- Texte proposé -
-------
Lapa la nuit

O ubliez Ipanema et Copacabana, les beaux quartiers et leurs plages bondées. Ne pensez pas à Cidade de Deus ou Rochinha, leurs trafics et les patrouilles militaires. À Rio, la nuit, les gens de tous âges se croisent à Lapa, au pied de l'escalier Selarón et de ses arches, un ancien aqueduc. Un endroit où ce soir-là, la seule préoccupation de Fabio, Joanna, Cacique et Erika, est de passer un bon moment à faire la fête.

Loin de l'image d'Épinal que Rio véhicule, Nicolaï Pinheiro entraîne les lecteurs dans les ruelles de Lapa, quartier bohème et animé où la jeunesse vient s'enivrer, danser, chanter ou flâner. S'appuyant sur un trait caractéristique, mêlant réalisme et exagération de certaines expressions, l'artiste franco-brésilien peint des scènes aux couleurs chaudes. L'ambiance étouffante et moite des rues, des bars, des couloirs d'hôtels accompagne la plupart des scènes. Une chaleur qui se retrouve également dans les corps et leurs représentations ; l'une des préoccupations récurrentes des personnages est de s'éclater au lit, le temps d'une nuit ou de quelques heures. Qu'il soit riche, pauvre, jeune, vieux, beau ou pas, touriste ou de n'importe quel quartier de la ville, celui ou celle qui vient ou travaille à Lapa y songe, une fois le soleil couché. La faute à cette atmosphère festive, où la température monte à mesure que l'heure avance et que l'ivresse autant que la convivialité gagnent.
-------
- Consigne écrite 1 -
Traduisez en anglais cette phrase du texte sur Lapa : « L'ambiance étouffante et moite des rues, des bars, des couloirs d'hôtels accompagne la plupart des scènes. »
- Consigne écrite 2 -
Transcrivez fidèlement le texte sur Lapa, tout le passage depuis « Lapa la nuit » jusqu'à « faire la fête. ».
- Consigne écrite 3 -
Relevez les prénoms des personnages qui font la fête à Lapa ce soir-là, selon le texte sur Lapa.
Les entrées n'ont aucun rapport avec le texte sur Lapa.

- Matériel fourni -
-------
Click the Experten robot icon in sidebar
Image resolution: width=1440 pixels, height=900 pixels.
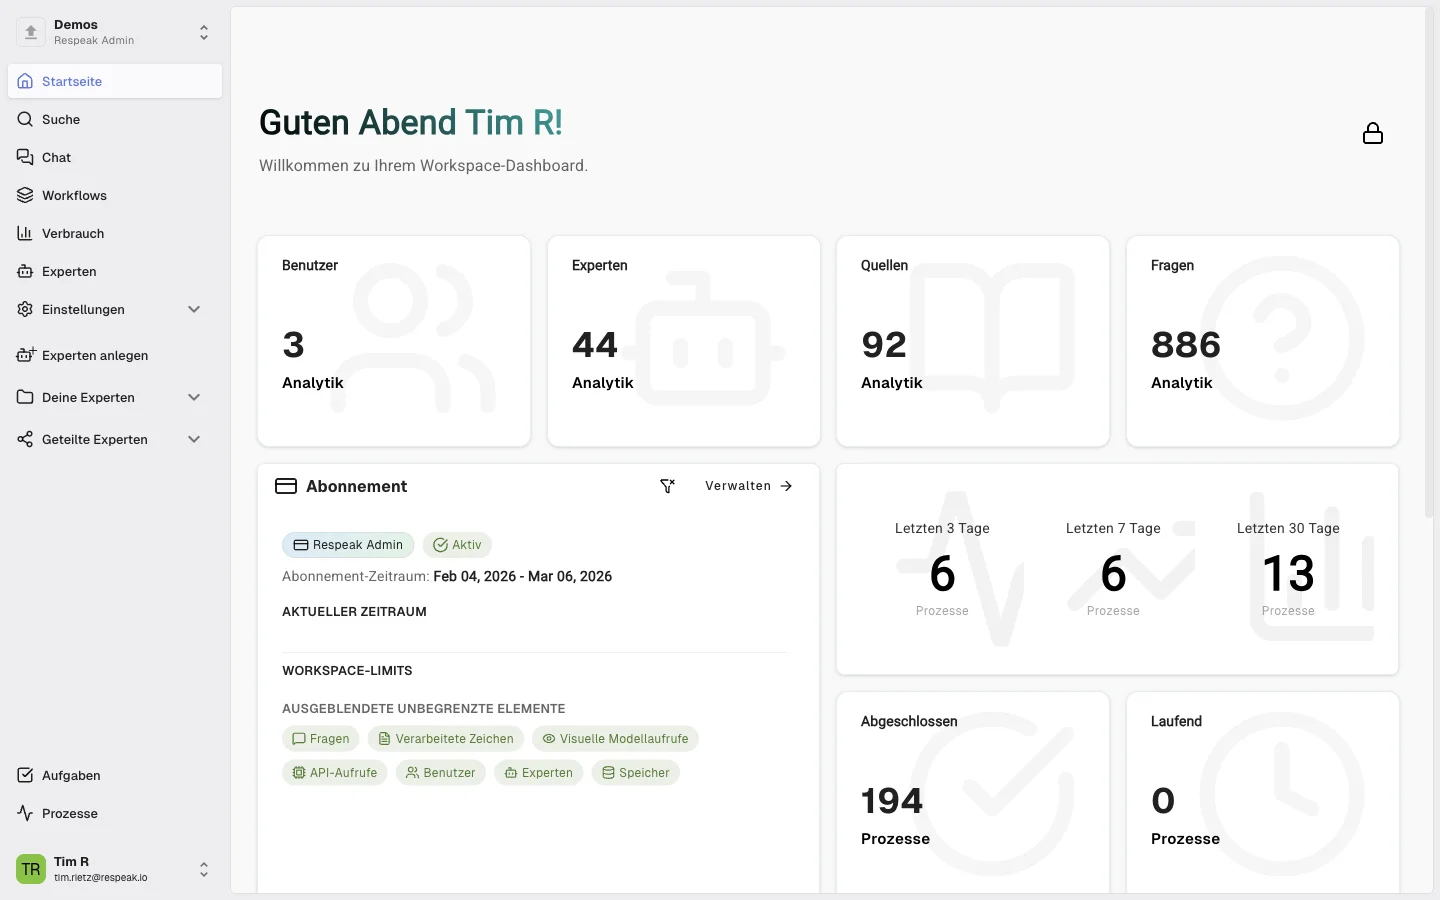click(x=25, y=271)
-------
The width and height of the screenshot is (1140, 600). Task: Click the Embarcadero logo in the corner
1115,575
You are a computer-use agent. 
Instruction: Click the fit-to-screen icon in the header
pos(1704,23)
-------
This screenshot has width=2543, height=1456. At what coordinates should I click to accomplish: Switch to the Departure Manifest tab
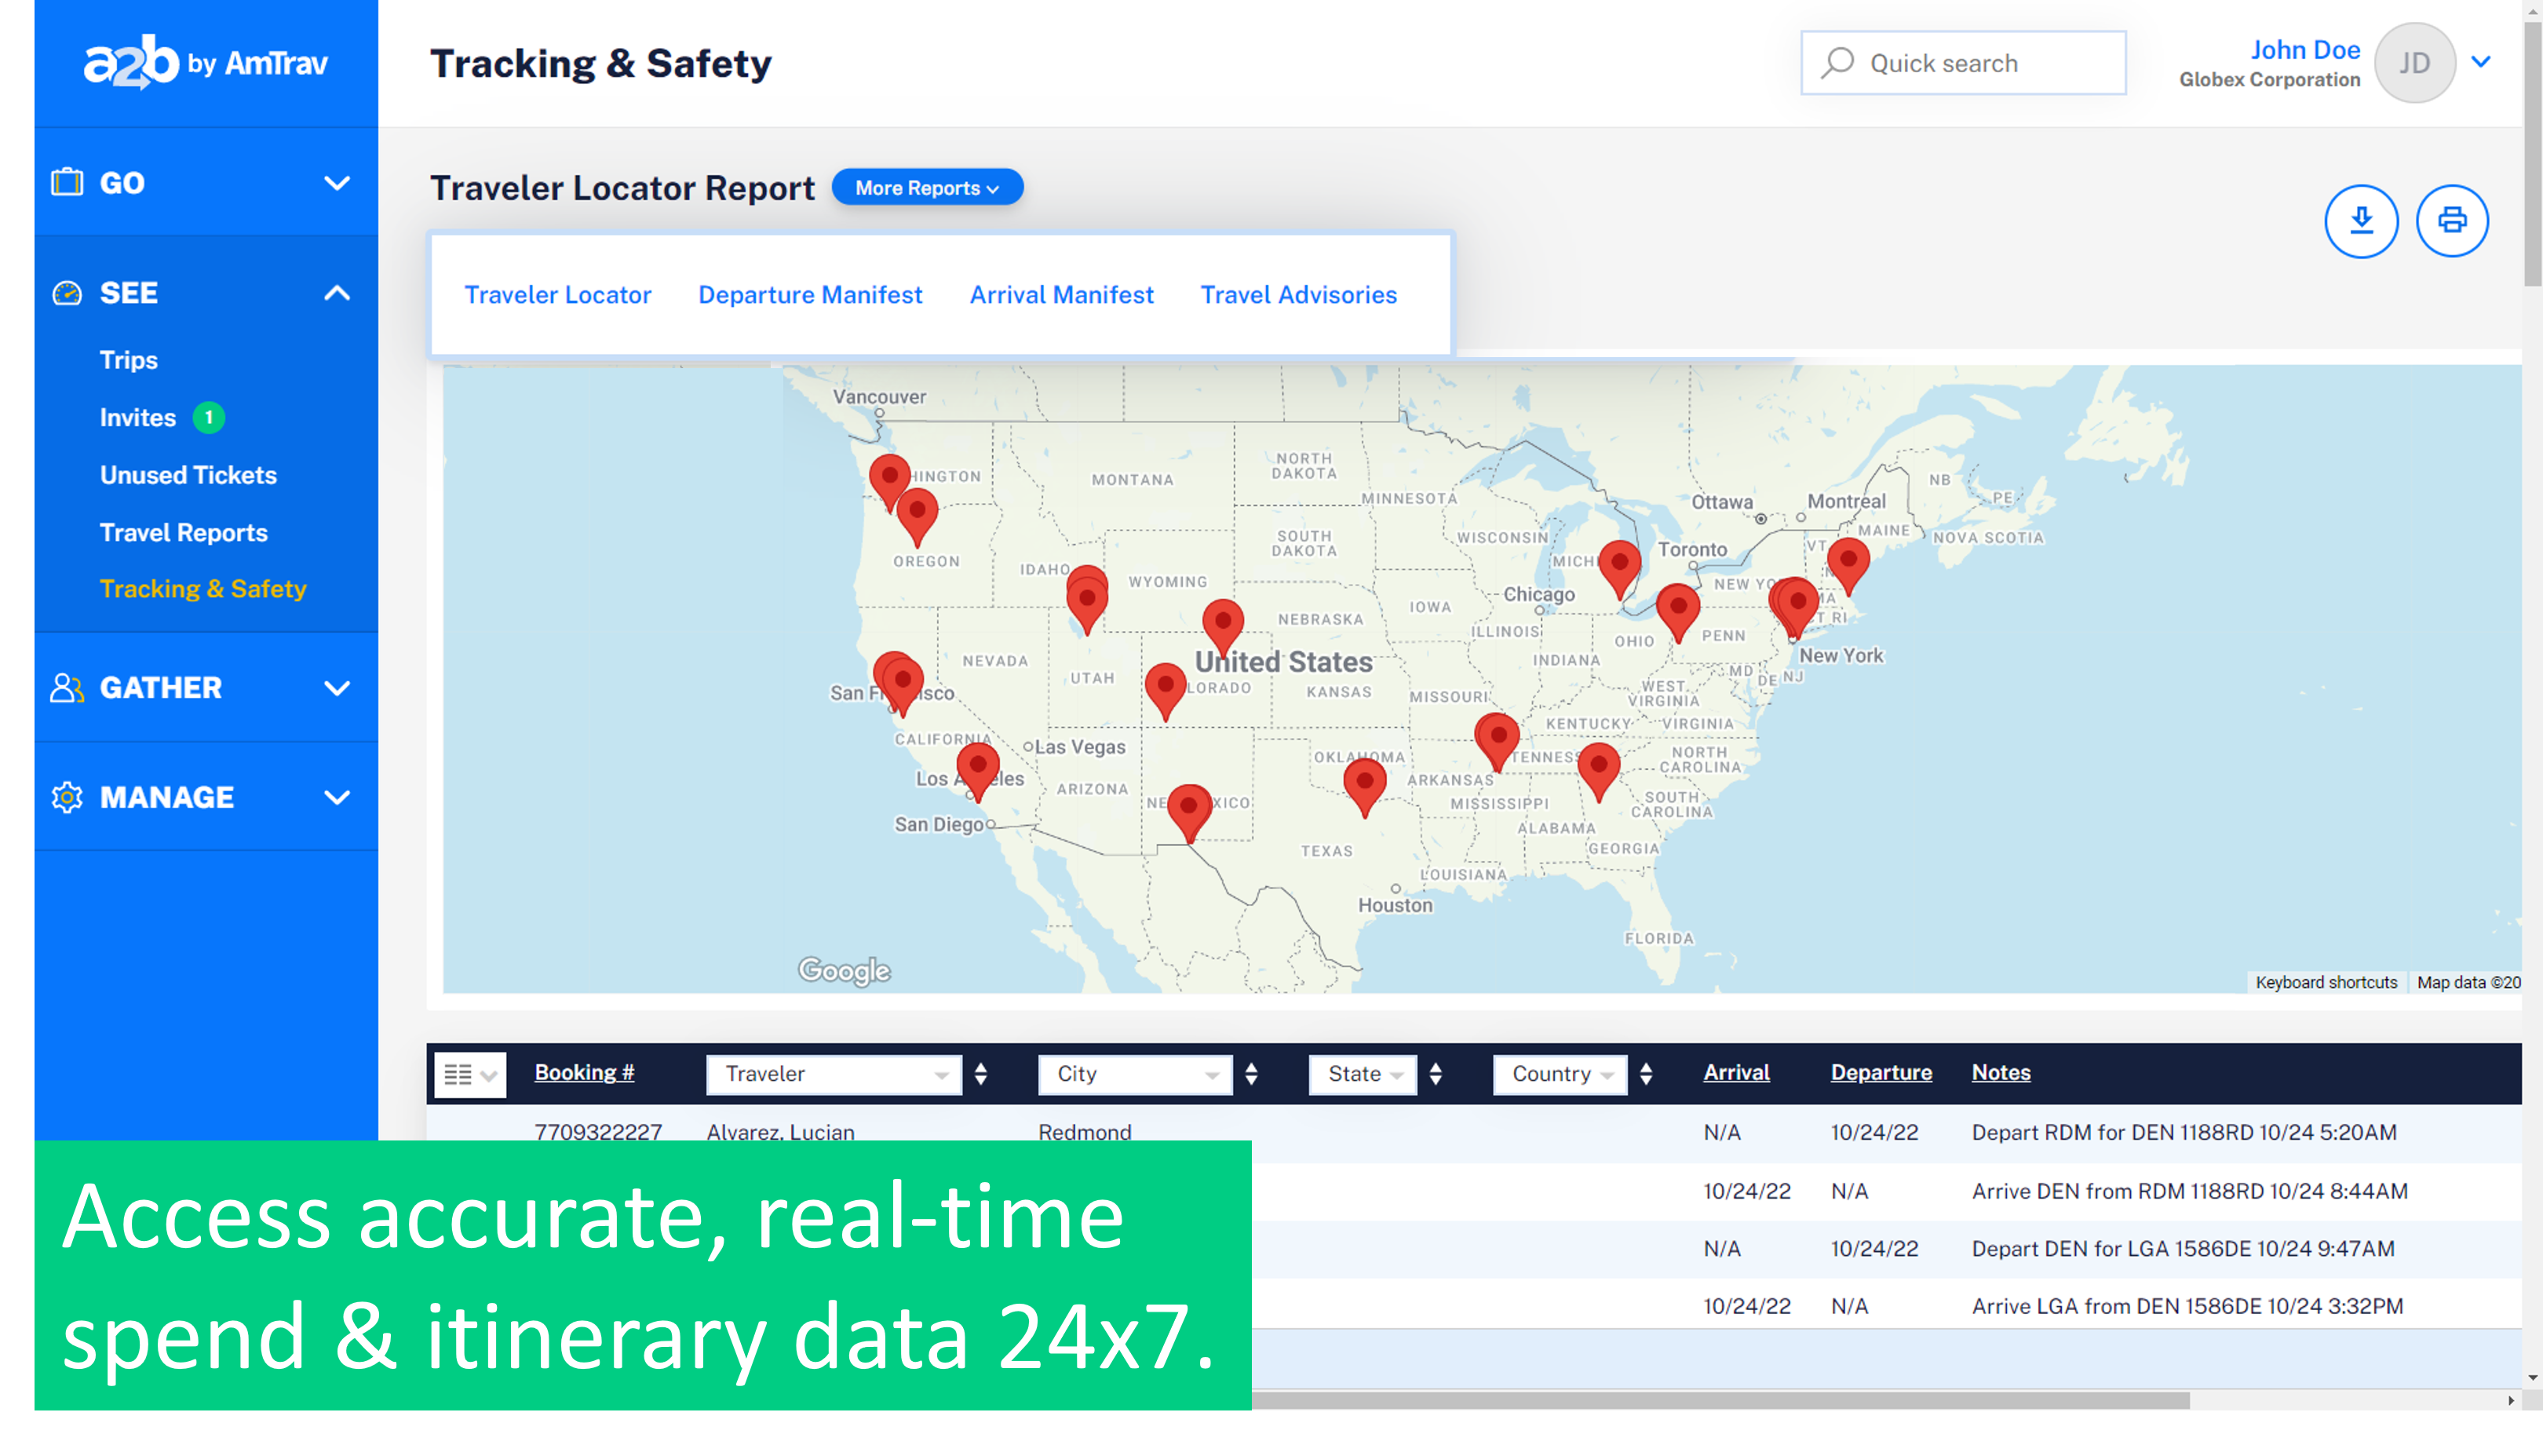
-------
- Réponse attendue 1 -
The stifling, humid atmosphere of the streets, the bars and the hotel hallways accompanies most of the scenes.

- Réponse attendue 2 -
Lapa la nuit

O ubliez Ipanema et Copacabana, les beaux quartiers et leurs plages bondées. Ne pensez pas à Cidade de Deus ou Rochinha, leurs trafics et les patrouilles militaires. À Rio, la nuit, les gens de tous âges se croisent à Lapa, au pied de l'escalier Selarón et de ses arches, un ancien aqueduc. Un endroit où ce soir-là, la seule préoccupation de Fabio, Joanna, Cacique et Erika, est de passer un bon moment à faire la fête.

- Réponse attendue 3 -
Fabio, Joanna, Cacique, Erika